TASK GOAL :: Your job with the data below: print everything from the line that holds "Where should I click to: Click the info" down to the line that holds "Task: Select the radio", ends included, exactly, and nothing else.

DATASET EXCERPTS ::
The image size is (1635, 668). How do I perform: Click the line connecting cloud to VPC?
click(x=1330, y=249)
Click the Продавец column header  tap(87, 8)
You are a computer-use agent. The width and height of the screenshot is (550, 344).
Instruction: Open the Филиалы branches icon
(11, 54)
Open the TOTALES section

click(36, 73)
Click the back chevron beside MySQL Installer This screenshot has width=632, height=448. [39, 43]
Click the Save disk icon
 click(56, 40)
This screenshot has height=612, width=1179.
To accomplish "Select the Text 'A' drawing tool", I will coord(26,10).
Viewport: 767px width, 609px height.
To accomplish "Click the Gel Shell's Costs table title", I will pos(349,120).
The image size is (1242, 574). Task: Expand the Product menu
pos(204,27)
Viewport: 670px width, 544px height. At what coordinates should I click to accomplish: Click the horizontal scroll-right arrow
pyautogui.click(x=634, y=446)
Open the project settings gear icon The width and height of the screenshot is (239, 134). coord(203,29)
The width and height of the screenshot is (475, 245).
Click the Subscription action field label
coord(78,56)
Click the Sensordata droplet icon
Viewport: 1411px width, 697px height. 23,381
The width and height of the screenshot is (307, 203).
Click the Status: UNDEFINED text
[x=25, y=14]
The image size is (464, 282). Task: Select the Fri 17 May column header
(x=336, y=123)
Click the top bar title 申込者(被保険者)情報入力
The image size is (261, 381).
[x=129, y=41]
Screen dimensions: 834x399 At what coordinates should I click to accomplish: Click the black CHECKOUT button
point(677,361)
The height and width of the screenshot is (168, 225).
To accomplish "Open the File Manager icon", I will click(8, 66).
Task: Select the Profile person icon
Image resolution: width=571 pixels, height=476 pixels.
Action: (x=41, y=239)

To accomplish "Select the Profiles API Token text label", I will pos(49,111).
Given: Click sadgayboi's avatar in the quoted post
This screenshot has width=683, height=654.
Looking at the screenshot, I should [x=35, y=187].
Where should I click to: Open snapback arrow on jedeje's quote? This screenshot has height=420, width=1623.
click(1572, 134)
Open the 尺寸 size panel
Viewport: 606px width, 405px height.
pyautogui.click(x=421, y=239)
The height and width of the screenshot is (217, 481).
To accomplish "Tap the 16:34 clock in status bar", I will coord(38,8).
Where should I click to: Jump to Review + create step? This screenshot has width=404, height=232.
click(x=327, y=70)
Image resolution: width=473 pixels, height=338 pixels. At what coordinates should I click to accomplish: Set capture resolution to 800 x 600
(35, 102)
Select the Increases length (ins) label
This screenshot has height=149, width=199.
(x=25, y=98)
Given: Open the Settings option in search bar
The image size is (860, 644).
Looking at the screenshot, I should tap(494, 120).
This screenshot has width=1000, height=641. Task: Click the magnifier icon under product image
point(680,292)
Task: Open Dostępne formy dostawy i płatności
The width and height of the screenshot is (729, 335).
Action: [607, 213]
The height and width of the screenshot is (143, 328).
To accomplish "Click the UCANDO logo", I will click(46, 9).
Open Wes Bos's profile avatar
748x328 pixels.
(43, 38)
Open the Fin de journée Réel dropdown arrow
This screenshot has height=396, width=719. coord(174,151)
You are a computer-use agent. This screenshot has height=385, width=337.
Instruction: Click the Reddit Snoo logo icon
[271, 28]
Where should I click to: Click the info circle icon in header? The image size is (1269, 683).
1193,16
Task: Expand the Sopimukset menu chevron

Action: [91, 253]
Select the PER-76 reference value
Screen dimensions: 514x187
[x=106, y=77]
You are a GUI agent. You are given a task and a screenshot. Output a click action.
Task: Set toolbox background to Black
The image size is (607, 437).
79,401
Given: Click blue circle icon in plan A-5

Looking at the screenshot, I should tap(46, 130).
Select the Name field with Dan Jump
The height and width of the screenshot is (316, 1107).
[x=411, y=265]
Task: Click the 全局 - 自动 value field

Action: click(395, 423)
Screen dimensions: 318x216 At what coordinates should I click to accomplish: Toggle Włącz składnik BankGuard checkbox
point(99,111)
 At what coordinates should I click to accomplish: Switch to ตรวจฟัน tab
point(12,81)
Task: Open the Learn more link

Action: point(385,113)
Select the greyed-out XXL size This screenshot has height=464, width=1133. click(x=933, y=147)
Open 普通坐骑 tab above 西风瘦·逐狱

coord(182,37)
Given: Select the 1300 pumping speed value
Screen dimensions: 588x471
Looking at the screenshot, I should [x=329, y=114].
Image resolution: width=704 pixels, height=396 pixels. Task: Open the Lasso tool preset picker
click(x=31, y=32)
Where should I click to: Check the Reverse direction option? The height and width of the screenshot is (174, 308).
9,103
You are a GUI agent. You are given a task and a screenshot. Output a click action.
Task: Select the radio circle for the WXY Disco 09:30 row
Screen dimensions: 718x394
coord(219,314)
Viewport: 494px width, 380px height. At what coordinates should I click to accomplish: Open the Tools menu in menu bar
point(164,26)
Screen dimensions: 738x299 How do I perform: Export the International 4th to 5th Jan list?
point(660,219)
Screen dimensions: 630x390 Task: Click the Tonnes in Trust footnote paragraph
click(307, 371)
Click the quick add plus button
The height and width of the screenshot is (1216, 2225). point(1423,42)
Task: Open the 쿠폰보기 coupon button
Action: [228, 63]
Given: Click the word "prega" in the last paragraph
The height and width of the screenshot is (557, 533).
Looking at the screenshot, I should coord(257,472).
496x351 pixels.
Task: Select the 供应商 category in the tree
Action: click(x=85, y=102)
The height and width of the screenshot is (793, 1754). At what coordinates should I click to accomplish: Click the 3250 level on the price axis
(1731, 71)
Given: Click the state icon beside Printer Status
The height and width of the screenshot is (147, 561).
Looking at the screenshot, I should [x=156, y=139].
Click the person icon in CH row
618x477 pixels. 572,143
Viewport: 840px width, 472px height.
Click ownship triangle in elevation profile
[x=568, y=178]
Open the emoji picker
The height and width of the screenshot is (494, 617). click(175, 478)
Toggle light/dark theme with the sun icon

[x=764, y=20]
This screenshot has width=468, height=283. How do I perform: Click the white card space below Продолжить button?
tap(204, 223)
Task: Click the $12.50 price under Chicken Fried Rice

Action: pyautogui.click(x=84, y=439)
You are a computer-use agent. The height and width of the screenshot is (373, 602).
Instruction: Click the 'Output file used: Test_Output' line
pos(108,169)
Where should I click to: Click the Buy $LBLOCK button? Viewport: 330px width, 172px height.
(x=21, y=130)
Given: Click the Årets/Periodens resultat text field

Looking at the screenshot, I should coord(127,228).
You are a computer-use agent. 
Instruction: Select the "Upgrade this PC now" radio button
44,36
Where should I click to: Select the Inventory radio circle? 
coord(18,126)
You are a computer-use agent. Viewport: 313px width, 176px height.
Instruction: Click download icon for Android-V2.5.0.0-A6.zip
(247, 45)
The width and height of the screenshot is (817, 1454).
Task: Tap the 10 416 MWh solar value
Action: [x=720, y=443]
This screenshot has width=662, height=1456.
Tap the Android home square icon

TASK SOLUTION ::
Where should I click to: Click the info circle icon in header? The image size is (1269, 683).
1193,16
Task: Expand the Sopimukset menu chevron

Action: [91, 253]
Select the PER-76 reference value
Screen dimensions: 514x187
[x=106, y=77]
You are a GUI agent. You are given a task and a screenshot. Output a click action.
Task: Set toolbox background to Black
The image size is (607, 437).
79,401
Given: Click blue circle icon in plan A-5

Looking at the screenshot, I should tap(46, 130).
Select the Name field with Dan Jump
The height and width of the screenshot is (316, 1107).
[x=411, y=265]
Task: Click the 全局 - 自动 value field

Action: click(395, 423)
Screen dimensions: 318x216 At what coordinates should I click to accomplish: Toggle Włącz składnik BankGuard checkbox
point(99,111)
 At what coordinates should I click to accomplish: Switch to ตรวจฟัน tab
point(12,81)
Task: Open the Learn more link

Action: point(385,113)
Select the greyed-out XXL size This screenshot has height=464, width=1133. click(x=933, y=147)
Open 普通坐骑 tab above 西风瘦·逐狱

coord(182,37)
Given: Select the 1300 pumping speed value
Screen dimensions: 588x471
Looking at the screenshot, I should [x=329, y=114].
Image resolution: width=704 pixels, height=396 pixels. Task: Open the Lasso tool preset picker
click(x=31, y=32)
Where should I click to: Check the Reverse direction option? The height and width of the screenshot is (174, 308).
9,103
You are a GUI agent. You are given a task and a screenshot. Output a click action.
Task: Select the radio circle for the WXY Disco 09:30 row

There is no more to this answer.